In the biggest bulk release of “Star Wars” content since the streamer’s launch, several “Star Wars” TV spinoffs from the 1970s, 1980s and 2000s will debut on Disney Plus on April 2. Among them will be the animated short “The Story of the Faithful Wookiee” — featuring the debut of bounty hunter Boba Fett — that played in the middle of the live-action “Holiday Special” when it first aired on CBS on 1978.
Joining “Faithful Wookiee” will be two TV movies featuring the cuddly Ewoks, 1984’s “Caravan of Courage: An Ewok Adventure” and 1985’s “Ewoks: The Battle for Endor”; the animated “Ewoks” TV series that aired from 1985 to 1986; and the animated “Star Wars: Clone Wars” TV micro-series from Genndy Tartakovsky that aired on Cartoon Network from 2003 to 2005.
These spinoffs have lived in the hearts of hardcore “Star Wars” fans largely because many have been difficult to find, no more so than “The Star Wars Holiday Special.” Starring Mark Hamill, Harrison Ford and Carrie Fisher, the program, which did not involve creator George Lucas, was immediately panned as a slap-shod cash grab. While the “Holiday Special” has been known to crop up on YouTube every so often, it’s never been officially released in any format.
“The Story of the Faithful Wookiee,” however, has been widely considered to be the best part of the “Holiday Special,” in large part because it marks the debut of Boba Fett, who later appeared in live-action in 1980’s “Star Wars: The Empire Strikes Back.” Lucasfilm even included “Faithful Wookiee” as an easter egg on the 2011 Blu-ray release of the first six “Star Wars” features. (A live-action TV series about the character, “The Book of Boba Fett,” is due to premiere on Disney Plus at the end of the year.)
After debuting on ABC as “The Ewok Adventure” in 1984, the 90-minute special was released in theaters internationally as “Caravan of Courage: An Ewok Adventure.” Other than Warwick Davis reprising his role as the Ewok Wicket from 1983’s “Star Wars: Return of the Jedi,” neither “Caravan of Courage” nor its sequel the following year, “Ewoks: The Battle for Endor,” reference “Star Wars” mythology in any substantive way. The animated “Ewoks” TV series took a similar approach.

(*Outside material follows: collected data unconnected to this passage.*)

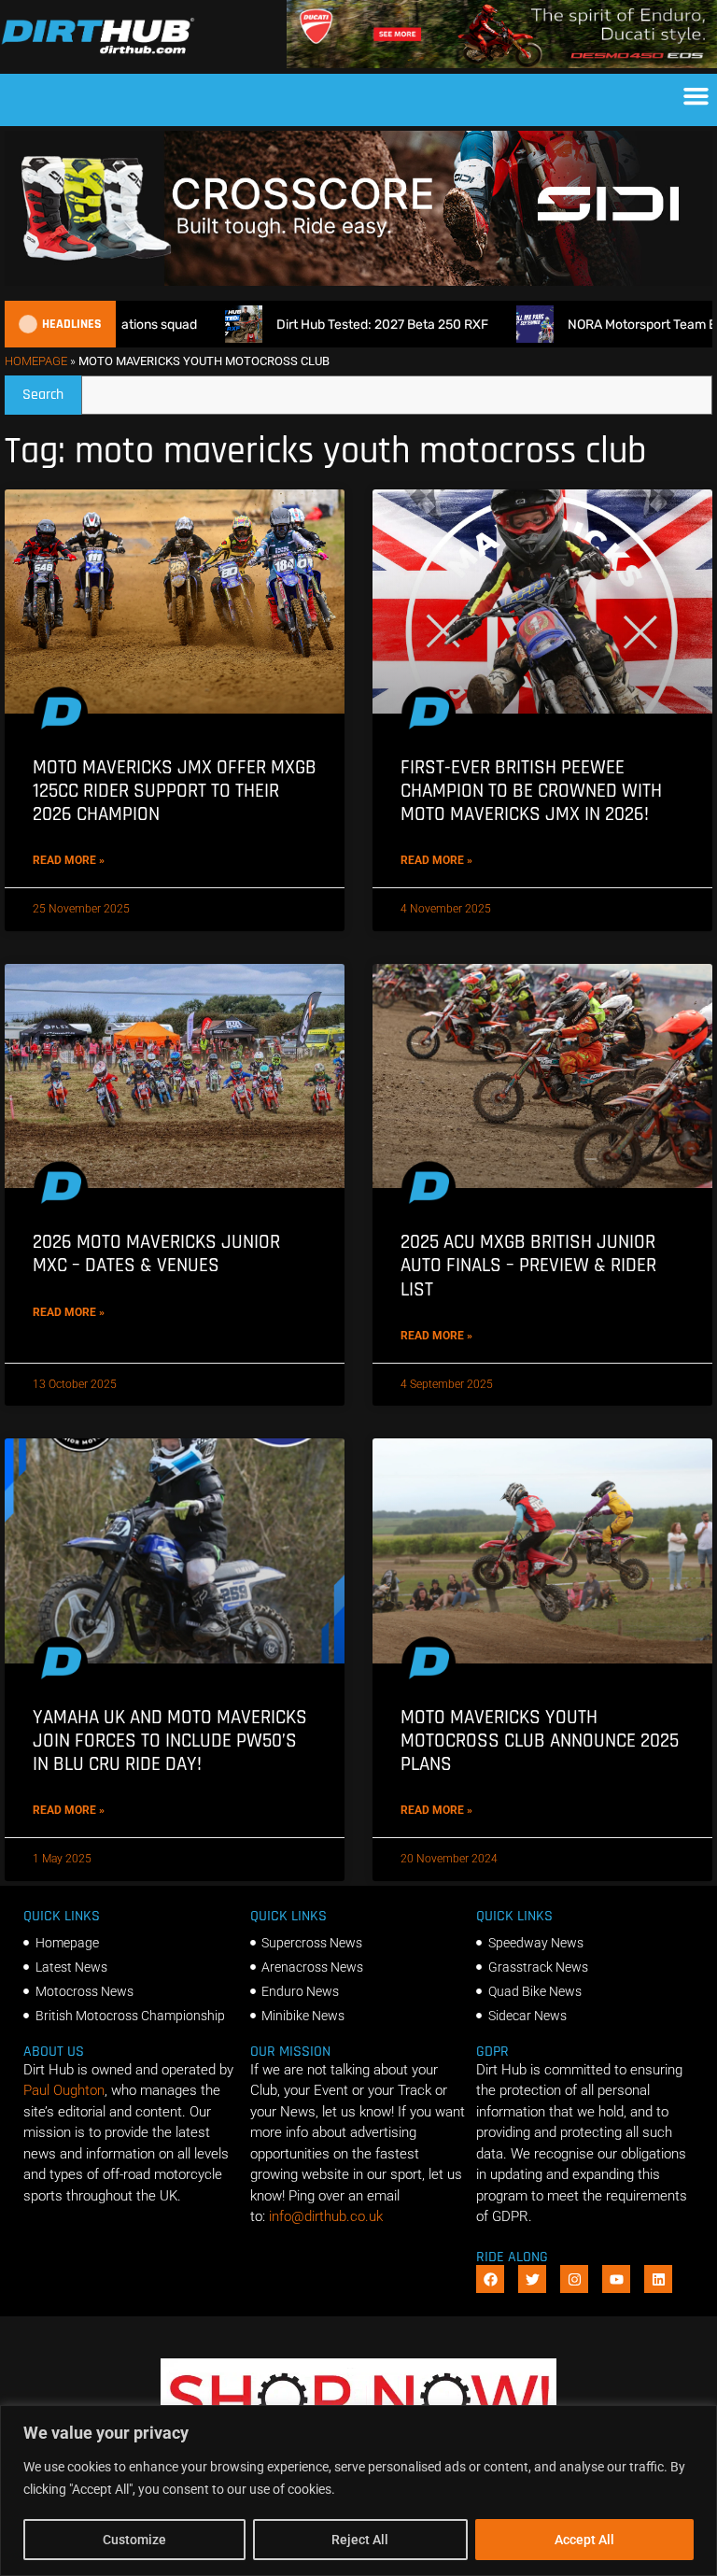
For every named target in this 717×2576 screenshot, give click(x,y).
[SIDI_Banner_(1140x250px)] (358, 281)
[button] (696, 95)
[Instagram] (574, 2279)
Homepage (36, 361)
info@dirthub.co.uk (326, 2216)
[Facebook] (490, 2279)
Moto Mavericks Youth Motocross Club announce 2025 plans (540, 1740)
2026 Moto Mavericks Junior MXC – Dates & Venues (156, 1253)
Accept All (584, 2539)
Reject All (359, 2539)
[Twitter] (532, 2279)
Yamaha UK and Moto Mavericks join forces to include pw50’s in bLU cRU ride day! (170, 1740)
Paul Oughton (64, 2090)
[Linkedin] (658, 2279)
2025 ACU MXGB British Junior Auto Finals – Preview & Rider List (528, 1265)
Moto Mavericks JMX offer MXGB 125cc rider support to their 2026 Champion (174, 791)
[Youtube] (616, 2279)
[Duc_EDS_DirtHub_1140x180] (502, 63)
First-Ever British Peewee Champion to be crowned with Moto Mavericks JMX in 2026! (531, 791)
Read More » (69, 860)
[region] (358, 2490)
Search (51, 389)
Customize (134, 2539)
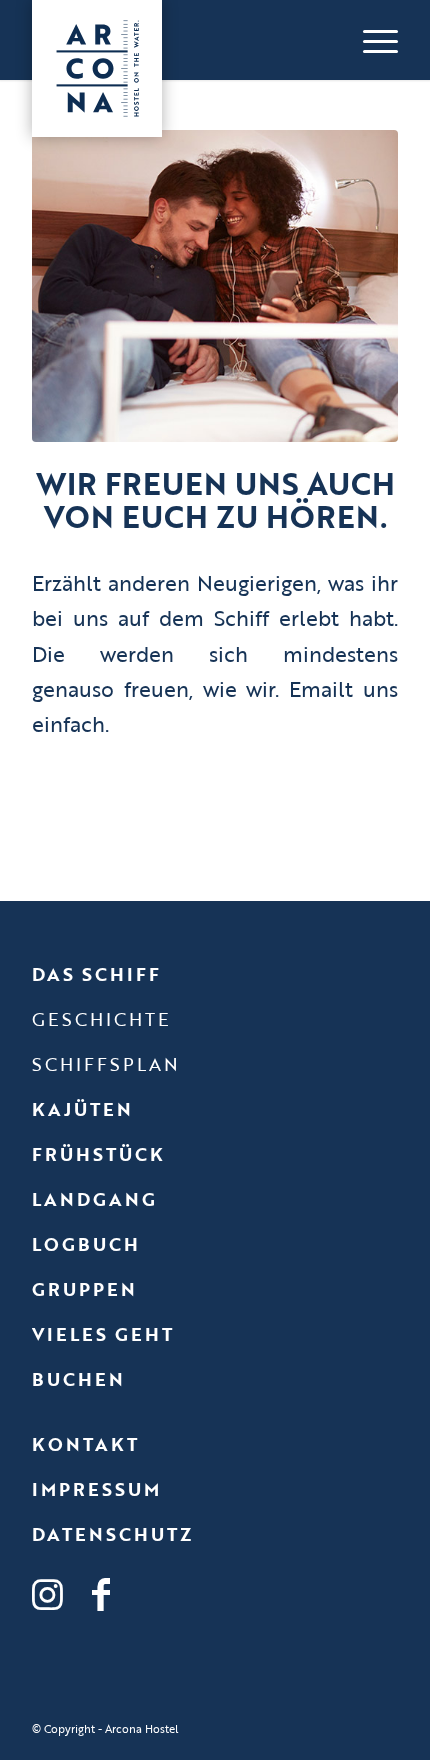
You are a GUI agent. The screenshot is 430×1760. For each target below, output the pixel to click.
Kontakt (85, 1444)
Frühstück (98, 1154)
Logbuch (86, 1244)
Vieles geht (103, 1334)
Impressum (96, 1489)
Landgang (94, 1199)
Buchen (78, 1379)
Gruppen (84, 1289)
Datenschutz (112, 1534)
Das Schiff (96, 974)
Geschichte (101, 1019)
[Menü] (370, 40)
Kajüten (82, 1109)
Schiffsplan (106, 1064)
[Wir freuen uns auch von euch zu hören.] (215, 286)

“Star Wars: Clone Wars,” by contrast, was deeply tied to the prequel trilogy. Set between 2002’s “Star Wars: Attack of the Clones” and 2005’s “Star Wars: Revenge of the Sith,” the first two seasons of “Clone Wars” were comprised of three-to-five-minute-long, action-heavy animated shorts, tracking the characters of Obi-Wan Kenobi and Anakin Skywalker. Season 3 of the show expanded the storytelling to five, 12-minute long episodes. (In 2008, Lucasfilm revived “The Clone Wars” as a more traditional animated series without Tartakovsky’s involvement; that show ended its run on Disney Plus in May 2020.)
Curiously, rather than make a splashy announcement of the release of all this long-lost “Star Wars” content, Disney quietly included the titles among its list of material coming to Disney Plus in April. A spokesperson for Lucasfilm did not immediately respond to a request for comment from Variety, but io9 is reporting that there aren’t any further plans to release more of the “Holiday Special” beyond the Boba Fett animated short.